*Instructions for the task*
Copy out the listing below, replacing each "GUI agent" with "screen agent" and leaving every other part unchanged.

*Given data*
══════
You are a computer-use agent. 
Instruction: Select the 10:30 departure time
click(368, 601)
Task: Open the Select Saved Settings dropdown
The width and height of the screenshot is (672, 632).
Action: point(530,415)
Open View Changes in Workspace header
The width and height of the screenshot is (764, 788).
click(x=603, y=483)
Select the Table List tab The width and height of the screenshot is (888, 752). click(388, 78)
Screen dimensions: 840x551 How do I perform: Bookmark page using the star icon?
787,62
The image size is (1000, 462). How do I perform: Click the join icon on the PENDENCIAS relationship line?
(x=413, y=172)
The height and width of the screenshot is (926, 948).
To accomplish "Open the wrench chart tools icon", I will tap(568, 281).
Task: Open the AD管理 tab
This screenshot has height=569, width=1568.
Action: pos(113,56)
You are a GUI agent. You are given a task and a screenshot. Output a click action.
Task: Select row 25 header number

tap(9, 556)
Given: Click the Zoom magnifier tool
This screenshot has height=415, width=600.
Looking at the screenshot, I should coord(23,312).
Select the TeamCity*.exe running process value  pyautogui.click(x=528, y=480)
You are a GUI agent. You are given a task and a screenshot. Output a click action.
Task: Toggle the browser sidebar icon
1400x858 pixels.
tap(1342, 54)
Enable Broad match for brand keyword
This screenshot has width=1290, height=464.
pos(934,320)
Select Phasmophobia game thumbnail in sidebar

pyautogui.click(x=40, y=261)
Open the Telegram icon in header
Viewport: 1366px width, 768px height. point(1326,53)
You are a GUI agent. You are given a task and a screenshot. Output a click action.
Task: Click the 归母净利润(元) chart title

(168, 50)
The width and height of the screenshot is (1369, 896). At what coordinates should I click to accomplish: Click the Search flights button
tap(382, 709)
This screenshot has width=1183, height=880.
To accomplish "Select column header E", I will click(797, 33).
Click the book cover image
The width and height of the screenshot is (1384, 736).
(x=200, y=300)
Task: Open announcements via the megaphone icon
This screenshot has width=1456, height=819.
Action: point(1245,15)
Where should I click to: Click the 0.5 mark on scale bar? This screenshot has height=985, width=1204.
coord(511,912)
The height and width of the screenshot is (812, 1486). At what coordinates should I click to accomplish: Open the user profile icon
══════
*Reply to the exercise*
You are a computer-use agent. 
Instruction: Select the 10:30 departure time
click(368, 601)
Task: Open the Select Saved Settings dropdown
The width and height of the screenshot is (672, 632).
Action: point(530,415)
Open View Changes in Workspace header
The width and height of the screenshot is (764, 788).
click(x=603, y=483)
Select the Table List tab The width and height of the screenshot is (888, 752). click(388, 78)
Screen dimensions: 840x551 How do I perform: Bookmark page using the star icon?
787,62
The image size is (1000, 462). How do I perform: Click the join icon on the PENDENCIAS relationship line?
(x=413, y=172)
The height and width of the screenshot is (926, 948).
To accomplish "Open the wrench chart tools icon", I will tap(568, 281).
Task: Open the AD管理 tab
This screenshot has height=569, width=1568.
Action: pos(113,56)
You are a screen agent. You are given a task and a screenshot. Output a click action.
Task: Select row 25 header number

tap(9, 556)
Given: Click the Zoom magnifier tool
This screenshot has height=415, width=600.
Looking at the screenshot, I should coord(23,312).
Select the TeamCity*.exe running process value  pyautogui.click(x=528, y=480)
You are a screen agent. You are given a task and a screenshot. Output a click action.
Task: Toggle the browser sidebar icon
1400x858 pixels.
tap(1342, 54)
Enable Broad match for brand keyword
This screenshot has width=1290, height=464.
pos(934,320)
Select Phasmophobia game thumbnail in sidebar

pyautogui.click(x=40, y=261)
Open the Telegram icon in header
Viewport: 1366px width, 768px height. point(1326,53)
You are a screen agent. You are given a task and a screenshot. Output a click action.
Task: Click the 归母净利润(元) chart title

(168, 50)
The width and height of the screenshot is (1369, 896). At what coordinates should I click to accomplish: Click the Search flights button
tap(382, 709)
This screenshot has width=1183, height=880.
To accomplish "Select column header E", I will click(797, 33).
Click the book cover image
The width and height of the screenshot is (1384, 736).
(x=200, y=300)
Task: Open announcements via the megaphone icon
This screenshot has width=1456, height=819.
Action: point(1245,15)
Where should I click to: Click the 0.5 mark on scale bar? This screenshot has height=985, width=1204.
coord(511,912)
The height and width of the screenshot is (812, 1486). At what coordinates should I click to accomplish: Open the user profile icon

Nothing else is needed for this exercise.